Researchers face specific practical challenges related to the maritime workplace setting; it is hard to have a control group technically due to the “moving nature” of work at the maritime setting [10]. Crew members shift between ships regularly, thus making a fixed assignment of crews/ships to an intervention or control condition not feasible. Assignment of a whole area in the shipping industry instead of crews/ships to a study group should be considered.

High numbers of “lost to follow-up” is another serious challenge encountered by intervention studies that can result in selection bias; probably as a result of the “moving nature” of the maritime workplace and a higher between-ship mobility among seafarers [10, 12].

To the best of our knowledge, the current study was the first systematic review conducted on this topic, which can provide sufficient evidence for further health promotion studies in this setting.

Suggestions

Making successful lifestyle changes to promote health in a high-risk group such as seafarers seems to require multi-component interventions that well address the working and living conditions on board like psychosocial issues. Moreover, using health promotion theory or models which are fitted to this maritime setting would be useful to enhance the effectiveness and sustainability of the interventions.

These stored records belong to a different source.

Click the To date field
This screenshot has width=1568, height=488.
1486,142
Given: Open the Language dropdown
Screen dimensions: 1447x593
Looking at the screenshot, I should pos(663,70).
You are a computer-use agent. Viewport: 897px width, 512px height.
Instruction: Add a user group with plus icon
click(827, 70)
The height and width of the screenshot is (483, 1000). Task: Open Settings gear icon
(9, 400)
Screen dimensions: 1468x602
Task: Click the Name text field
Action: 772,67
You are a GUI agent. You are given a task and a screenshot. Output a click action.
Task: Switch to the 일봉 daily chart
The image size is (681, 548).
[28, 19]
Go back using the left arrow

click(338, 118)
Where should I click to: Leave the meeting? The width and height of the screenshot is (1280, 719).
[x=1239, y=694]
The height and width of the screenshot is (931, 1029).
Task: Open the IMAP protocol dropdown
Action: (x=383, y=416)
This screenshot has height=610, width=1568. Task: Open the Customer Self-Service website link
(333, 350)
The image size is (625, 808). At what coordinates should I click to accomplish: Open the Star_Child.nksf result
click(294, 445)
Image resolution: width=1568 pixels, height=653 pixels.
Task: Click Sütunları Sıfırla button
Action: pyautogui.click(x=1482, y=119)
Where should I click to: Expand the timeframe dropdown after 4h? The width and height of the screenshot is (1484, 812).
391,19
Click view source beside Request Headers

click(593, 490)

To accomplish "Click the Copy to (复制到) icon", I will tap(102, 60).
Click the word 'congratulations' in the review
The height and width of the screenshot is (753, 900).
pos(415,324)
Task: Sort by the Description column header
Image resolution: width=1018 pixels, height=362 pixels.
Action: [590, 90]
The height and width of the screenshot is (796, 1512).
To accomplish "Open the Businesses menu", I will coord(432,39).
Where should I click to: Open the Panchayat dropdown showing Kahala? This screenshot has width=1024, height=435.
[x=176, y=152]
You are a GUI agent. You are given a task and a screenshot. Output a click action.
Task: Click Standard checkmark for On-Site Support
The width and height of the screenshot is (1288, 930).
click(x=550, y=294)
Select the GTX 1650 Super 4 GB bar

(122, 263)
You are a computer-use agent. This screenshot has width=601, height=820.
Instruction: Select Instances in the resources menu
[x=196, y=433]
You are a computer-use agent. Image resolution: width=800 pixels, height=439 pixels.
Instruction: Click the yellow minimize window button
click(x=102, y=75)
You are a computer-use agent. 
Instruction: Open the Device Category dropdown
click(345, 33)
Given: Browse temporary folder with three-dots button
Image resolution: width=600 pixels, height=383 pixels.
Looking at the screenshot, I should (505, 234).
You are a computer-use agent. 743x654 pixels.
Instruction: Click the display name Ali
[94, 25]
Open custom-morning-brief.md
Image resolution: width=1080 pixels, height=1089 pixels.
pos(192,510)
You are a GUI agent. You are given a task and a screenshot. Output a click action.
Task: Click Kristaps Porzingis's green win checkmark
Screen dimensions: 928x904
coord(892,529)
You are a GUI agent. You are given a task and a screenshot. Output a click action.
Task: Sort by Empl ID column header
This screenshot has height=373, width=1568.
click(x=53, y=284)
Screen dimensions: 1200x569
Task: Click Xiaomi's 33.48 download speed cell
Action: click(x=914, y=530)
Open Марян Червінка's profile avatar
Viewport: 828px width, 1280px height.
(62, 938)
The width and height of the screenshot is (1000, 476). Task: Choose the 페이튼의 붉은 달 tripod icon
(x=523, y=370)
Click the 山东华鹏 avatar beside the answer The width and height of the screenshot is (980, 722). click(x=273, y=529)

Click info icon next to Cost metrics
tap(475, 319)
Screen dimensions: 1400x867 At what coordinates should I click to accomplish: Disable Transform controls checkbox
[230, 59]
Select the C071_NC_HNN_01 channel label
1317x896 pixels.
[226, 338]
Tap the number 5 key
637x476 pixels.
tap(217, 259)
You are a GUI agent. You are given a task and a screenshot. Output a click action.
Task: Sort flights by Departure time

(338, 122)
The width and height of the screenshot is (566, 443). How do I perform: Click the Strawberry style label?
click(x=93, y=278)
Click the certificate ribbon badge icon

And very importantly, it is a necessary factor in implementing the interventions on board ships that the shipping companies actively participate in and support the interventions. The costs paid by companies for the health interventions need to be related to the expected improved health and working capacity of the seafarers and a reduced risk of human errors on board ship.

Conclusion

Most available studies of the feasibility and effectiveness of educational and/or structural interventions in the maritime workplace have failed to demonstrate substantial health benefits for seafarers. At present, it is not clear whether the apparently limited success of the interventions is a valid observation caused by insufficient statistical power or because the methodological quality of most interventions is generally poor. Both explanations are probably, at least in part, due to the fact that implementing interventions in the maritime workplace can be difficult and it is a challenging area for research. Studies with more rigorous designs are still needed which takes into account the specific restrictions inherent in the maritime workplace and find effective lifestyle interventions and quantify their effect on health and wellbeing and their sustainability on board.